Why market research panels are useful for B2C research

While most research panels don’t have real B2B respondents, they do have plenty of real consumers. Panel research in B2C also tends to be very cost-effective. Not only that, but B2C panel research is usually very fast.

Why panels don't work in B2B research

In our experience, most online research panels don’t have C-level decision-makers, if they have business-to-business respondents at all. Many panels claiming to have senior B2B respondents are still selling consumer sample.

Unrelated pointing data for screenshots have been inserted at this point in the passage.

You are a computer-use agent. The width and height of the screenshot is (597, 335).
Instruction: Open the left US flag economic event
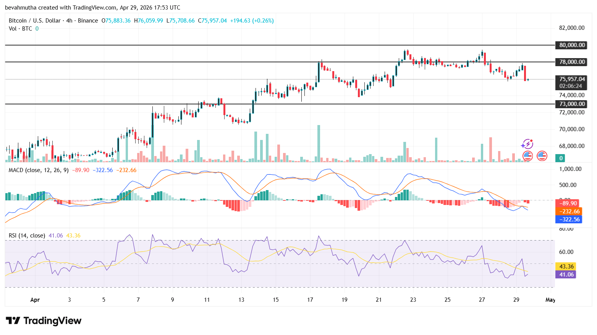point(527,156)

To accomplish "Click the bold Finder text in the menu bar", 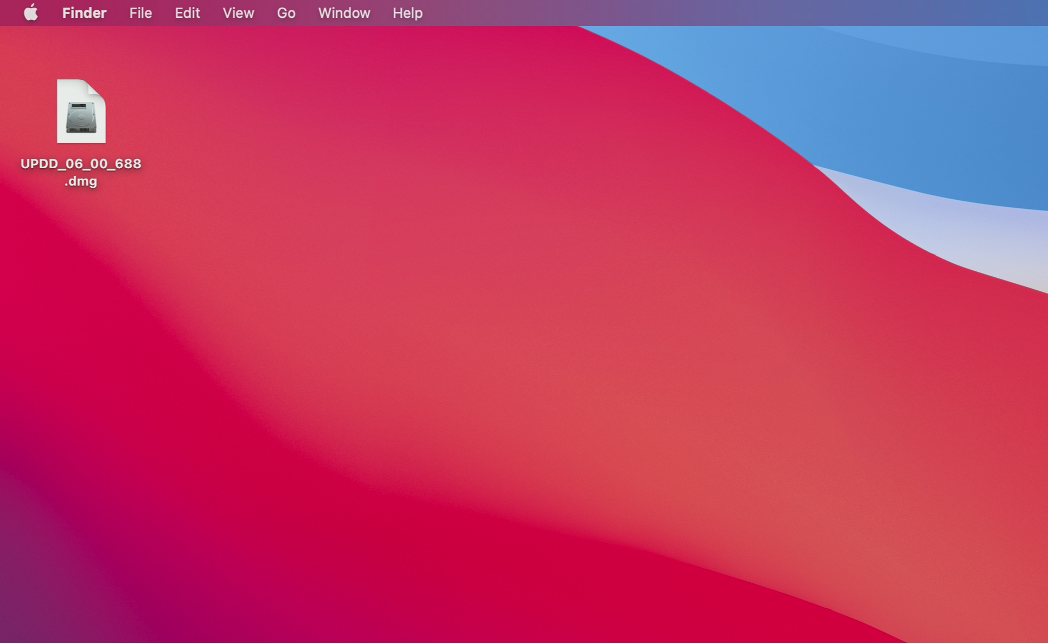I will [84, 12].
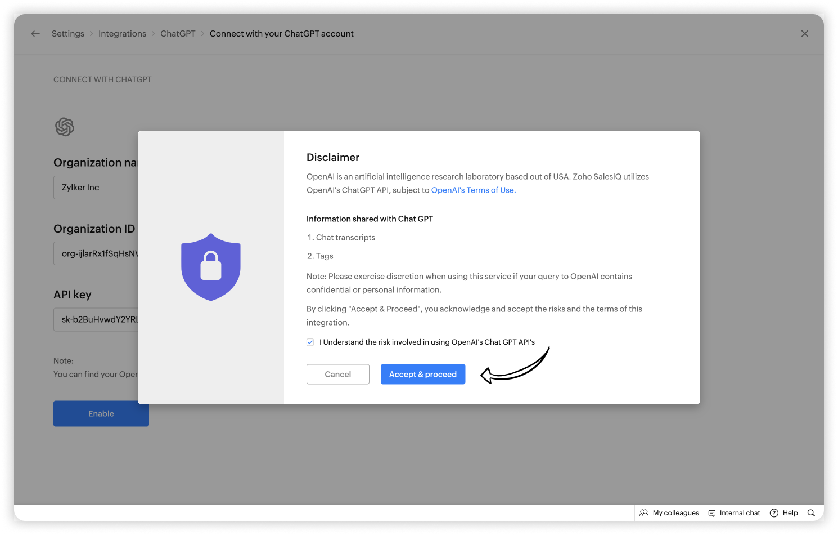Open Internal chat in bottom bar
The image size is (838, 535).
pos(734,513)
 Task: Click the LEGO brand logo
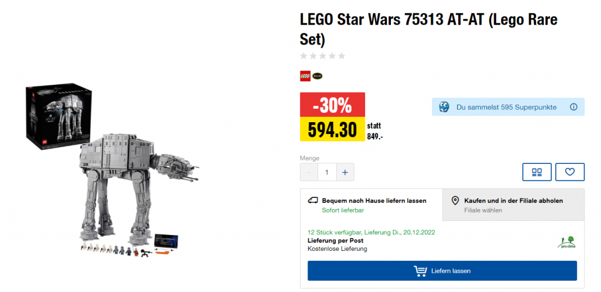305,76
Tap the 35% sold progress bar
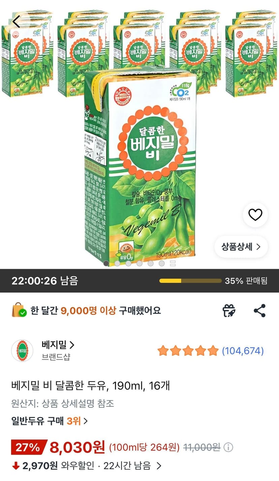The image size is (279, 481). click(x=190, y=281)
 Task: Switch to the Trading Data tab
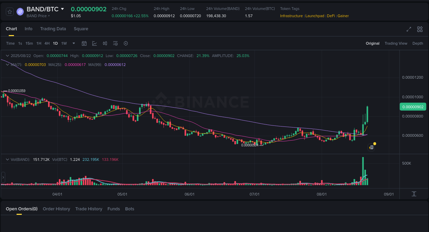(53, 29)
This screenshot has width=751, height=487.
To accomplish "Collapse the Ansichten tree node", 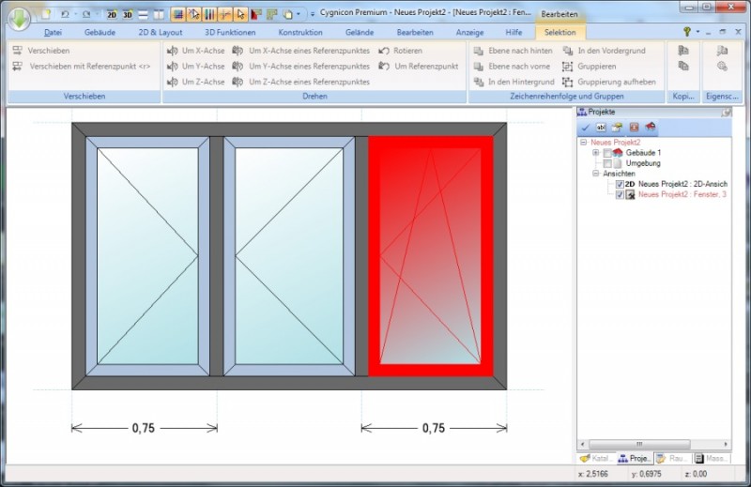I will coord(595,174).
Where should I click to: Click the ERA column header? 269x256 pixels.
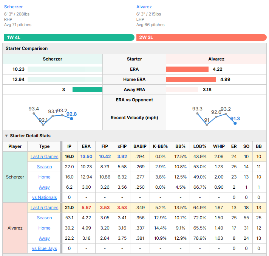[x=86, y=146]
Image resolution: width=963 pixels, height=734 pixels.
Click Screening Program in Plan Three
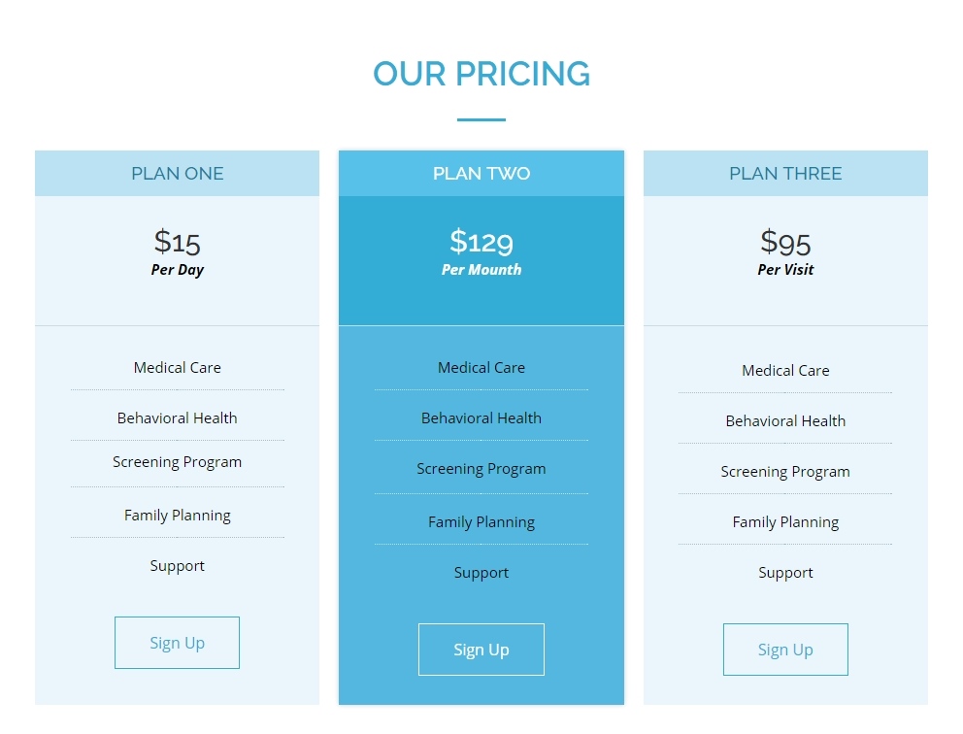click(x=785, y=472)
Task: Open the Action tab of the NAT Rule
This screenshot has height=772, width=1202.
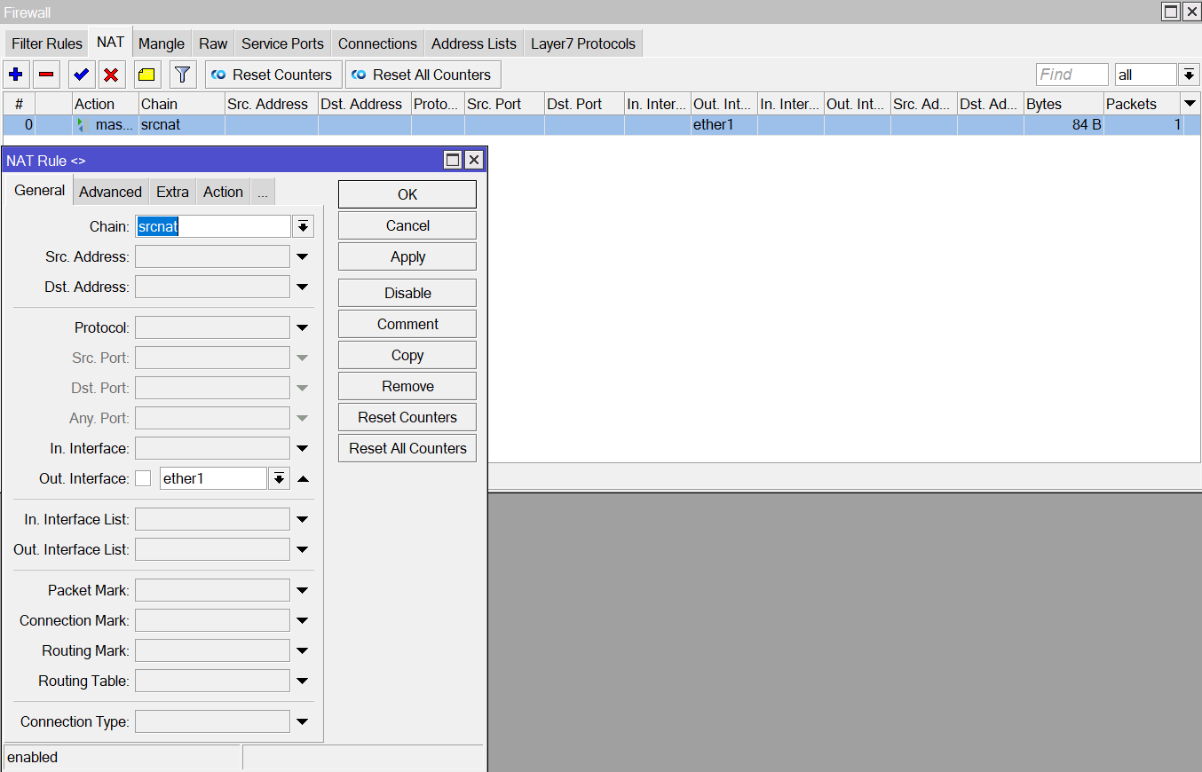Action: coord(223,191)
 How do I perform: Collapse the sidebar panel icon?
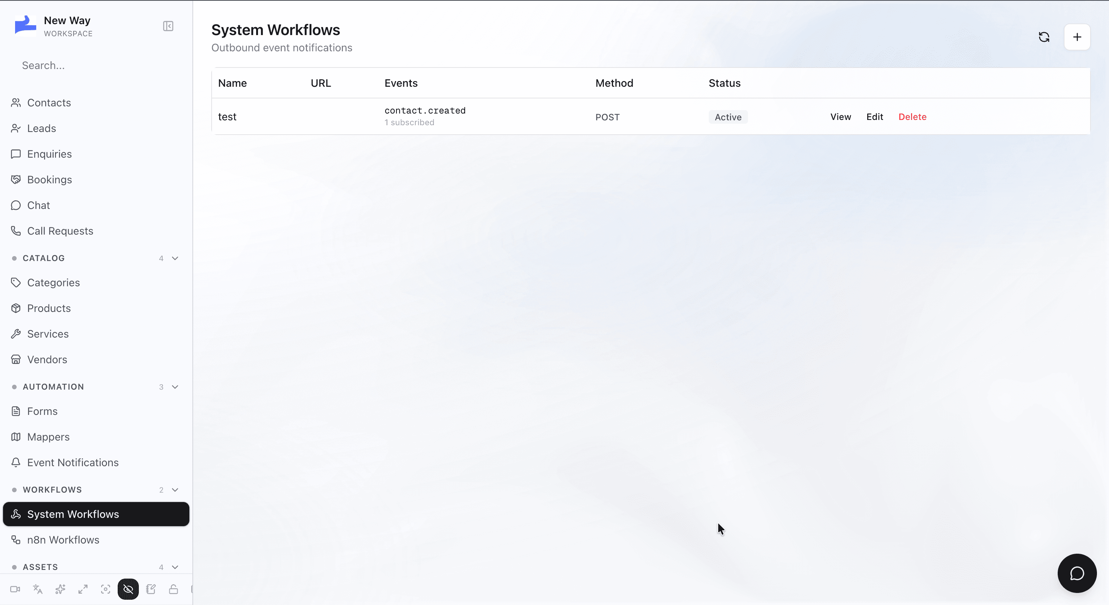tap(168, 26)
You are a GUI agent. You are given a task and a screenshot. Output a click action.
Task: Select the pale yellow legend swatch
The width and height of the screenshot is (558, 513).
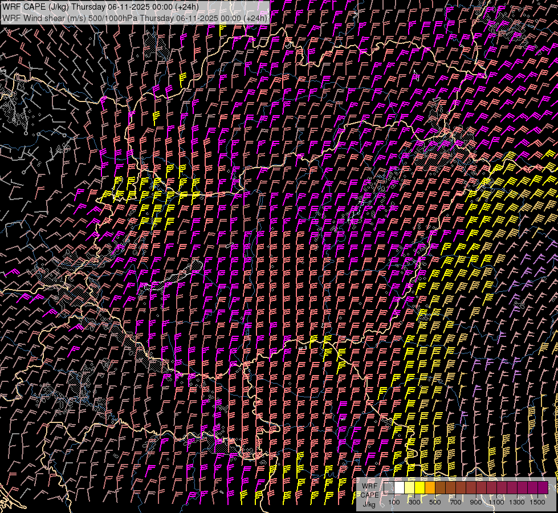tap(410, 488)
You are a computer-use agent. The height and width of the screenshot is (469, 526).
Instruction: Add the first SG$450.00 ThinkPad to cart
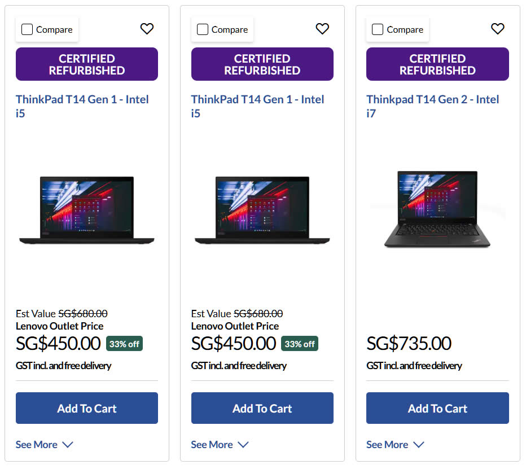[x=87, y=408]
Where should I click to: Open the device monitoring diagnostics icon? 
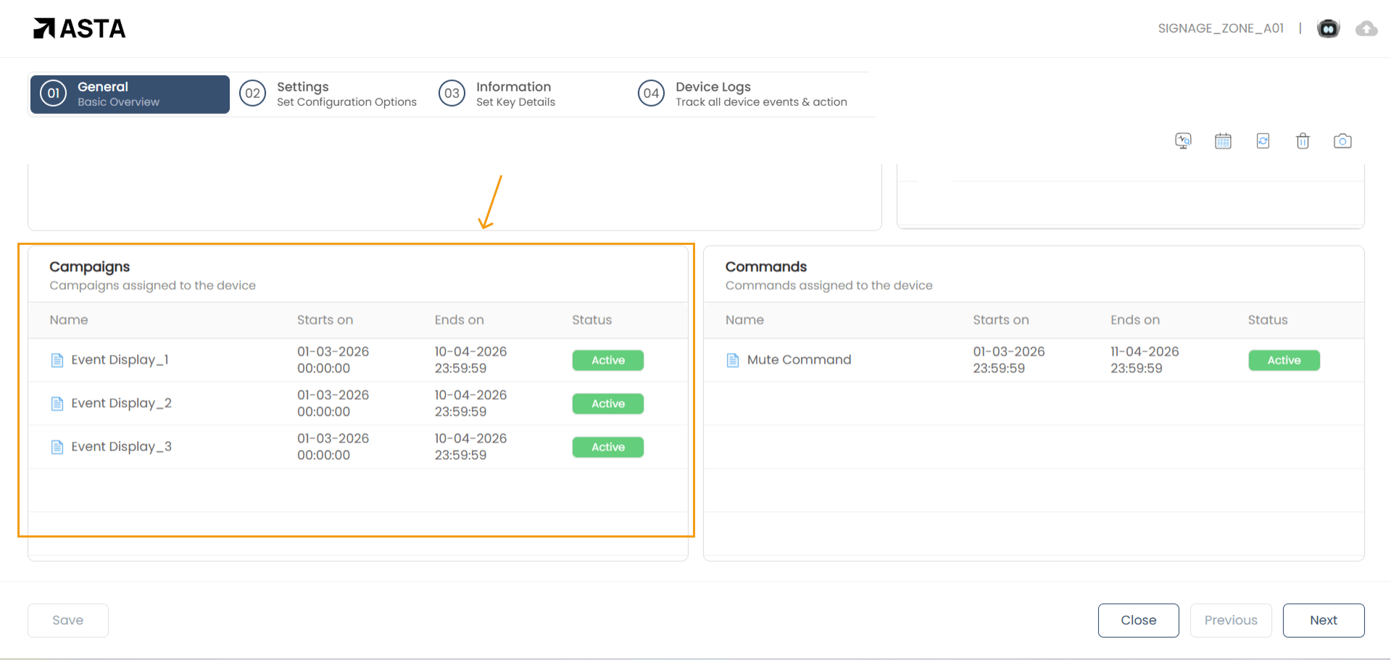click(x=1183, y=141)

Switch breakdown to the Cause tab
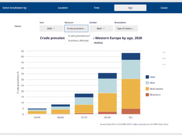coord(164,8)
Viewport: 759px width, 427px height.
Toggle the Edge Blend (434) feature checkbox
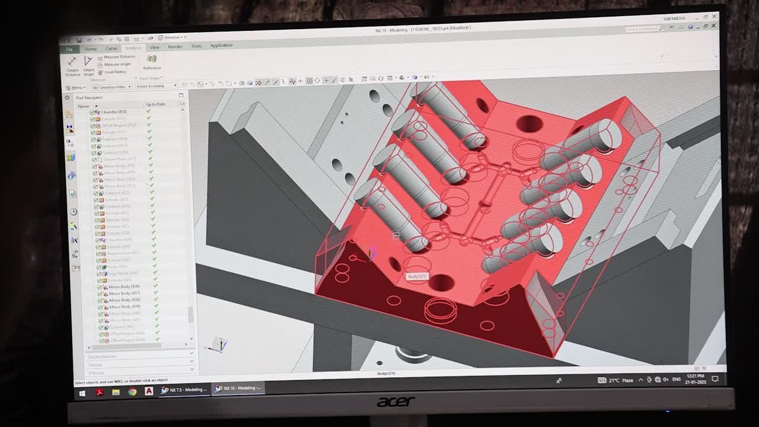click(x=99, y=273)
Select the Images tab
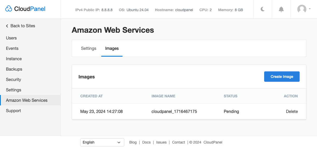Screen dimensions: 317x149 pyautogui.click(x=112, y=49)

Also, senior decision-makers can move from business to business frequently, changing roles or industries. For a panel company, it’s expensive to keep finding and updating this information on their database.

Another issue is that many third-party panels don’t provide sample for qualitative research methods – including video interviews, focus groups, and online communities.

Many panels have ‘professional respondents’ and don’t have a proprietary database either.  

Some also have bots and are targeted by ‘click farms’. And while there are several good panel providers in market research, some others give the industry a bad name.

The challenges of recruiting participants

This is why genuine B2B participants are difficult – but not impossible – to find: the target market for B2B research is small; real business decision-makers have little time for research; incentivization in B2B research is complicated; gatekeepers will protect their schedule

Best practices for finding true B2B research participants

We recommend that you: build a proprietary database for research projects; use alternatives to panel sample; take extra steps to improve response rates during recruitment.